I will be presenting a paper entitled "Is There Room for Ruthlessness in Analysis?" at the spring meeting of the Inter-Regional Society of Jungian Analysts in Boulder, CO on April 14th.
The paper is a meditation on the experience of ruthlessness in analysis. Much has been written on the analyst’s experience of the ruthlessness that emerges from the patient’s psyche but little about ruthlessness as a quality possessed by the analyst or reflected in the analyst’s activity.
Often it seems it is the passive-receptive-holding-maternal-containing-unknowing attitudes and activities which are valued and emphasized in our training, literature, and clinical dialogues. In today’s analytic world, might there not be a need for a reclaiming of the active-penetrating-paternal-phallic-disruptive-discriminating aspects of analysis? While most experienced analysts will endorse the importance of allowing the negative transference reaction to become embodied in an analysis, I wonder if we offer our analytic candidates sufficent guidance about how that might be engaged and survived. Has the Weltanschauung of Analytical Psychology, in regards to the analyst’s activity, become one-sided? Has a tension of opposites been lost in terms of our analytic stance, perhaps like the tension was lost when Freud and Jung parted ways nearly 100 years ago? It seems that ruthlessness, when it is acknowledged as an analytic quality, at best, is treated as an unwelcome dinner guest – sometimes tolerated but not valued or respected. My experiences have led me to the conclusion that a capacity for ruthlessness should occupy a space in our analytic sensibilities much like the capacity for patience, curiosity, awe, complexity, empathy, and openness to psychic reality.

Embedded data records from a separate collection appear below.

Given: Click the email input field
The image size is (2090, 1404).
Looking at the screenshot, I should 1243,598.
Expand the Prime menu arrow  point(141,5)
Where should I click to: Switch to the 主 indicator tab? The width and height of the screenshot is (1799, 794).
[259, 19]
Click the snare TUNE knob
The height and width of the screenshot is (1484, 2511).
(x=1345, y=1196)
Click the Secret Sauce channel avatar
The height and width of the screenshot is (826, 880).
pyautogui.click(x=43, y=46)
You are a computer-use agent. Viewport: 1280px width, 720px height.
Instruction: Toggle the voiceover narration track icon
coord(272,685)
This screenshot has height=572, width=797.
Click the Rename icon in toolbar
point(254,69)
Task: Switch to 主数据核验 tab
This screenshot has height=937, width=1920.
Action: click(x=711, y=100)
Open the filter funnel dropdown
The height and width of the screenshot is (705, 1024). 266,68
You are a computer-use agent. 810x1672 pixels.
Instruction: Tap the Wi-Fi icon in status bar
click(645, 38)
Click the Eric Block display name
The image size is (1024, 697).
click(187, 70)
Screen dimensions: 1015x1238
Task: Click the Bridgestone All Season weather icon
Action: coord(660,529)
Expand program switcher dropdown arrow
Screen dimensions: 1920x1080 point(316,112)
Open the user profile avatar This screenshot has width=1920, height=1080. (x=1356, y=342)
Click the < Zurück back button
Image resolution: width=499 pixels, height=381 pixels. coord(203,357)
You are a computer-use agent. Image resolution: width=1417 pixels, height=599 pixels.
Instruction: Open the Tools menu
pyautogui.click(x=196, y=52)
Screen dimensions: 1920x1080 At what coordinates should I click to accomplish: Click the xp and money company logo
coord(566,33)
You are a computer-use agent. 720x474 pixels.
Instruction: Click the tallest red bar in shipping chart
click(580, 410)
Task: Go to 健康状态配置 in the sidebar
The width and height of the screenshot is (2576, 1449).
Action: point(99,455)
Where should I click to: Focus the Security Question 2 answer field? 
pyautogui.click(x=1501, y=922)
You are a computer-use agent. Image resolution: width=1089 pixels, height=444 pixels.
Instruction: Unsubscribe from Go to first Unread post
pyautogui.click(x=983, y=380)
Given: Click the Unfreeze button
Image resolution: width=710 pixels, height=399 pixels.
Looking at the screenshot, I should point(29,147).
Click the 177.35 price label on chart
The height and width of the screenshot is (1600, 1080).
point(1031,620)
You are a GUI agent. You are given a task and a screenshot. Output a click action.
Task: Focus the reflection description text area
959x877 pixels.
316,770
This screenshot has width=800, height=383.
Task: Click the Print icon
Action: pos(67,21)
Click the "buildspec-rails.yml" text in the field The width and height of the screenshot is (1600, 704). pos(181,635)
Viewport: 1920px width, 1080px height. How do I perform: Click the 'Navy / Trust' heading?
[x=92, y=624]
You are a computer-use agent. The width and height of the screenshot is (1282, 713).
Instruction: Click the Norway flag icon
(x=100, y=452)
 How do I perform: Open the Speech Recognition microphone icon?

The idea of analytic ruthlessness is examined via Jung's concept of the tension of opposites and a re-consideration of the concept of analytic authority. My paper will outline a theoretical, clinical, and archetypal rationale for embracing ruthlessness as a necessary and essential analytic quality, without which certain aspects of analytic experience would be left untouched and therefore unavailable for transformation.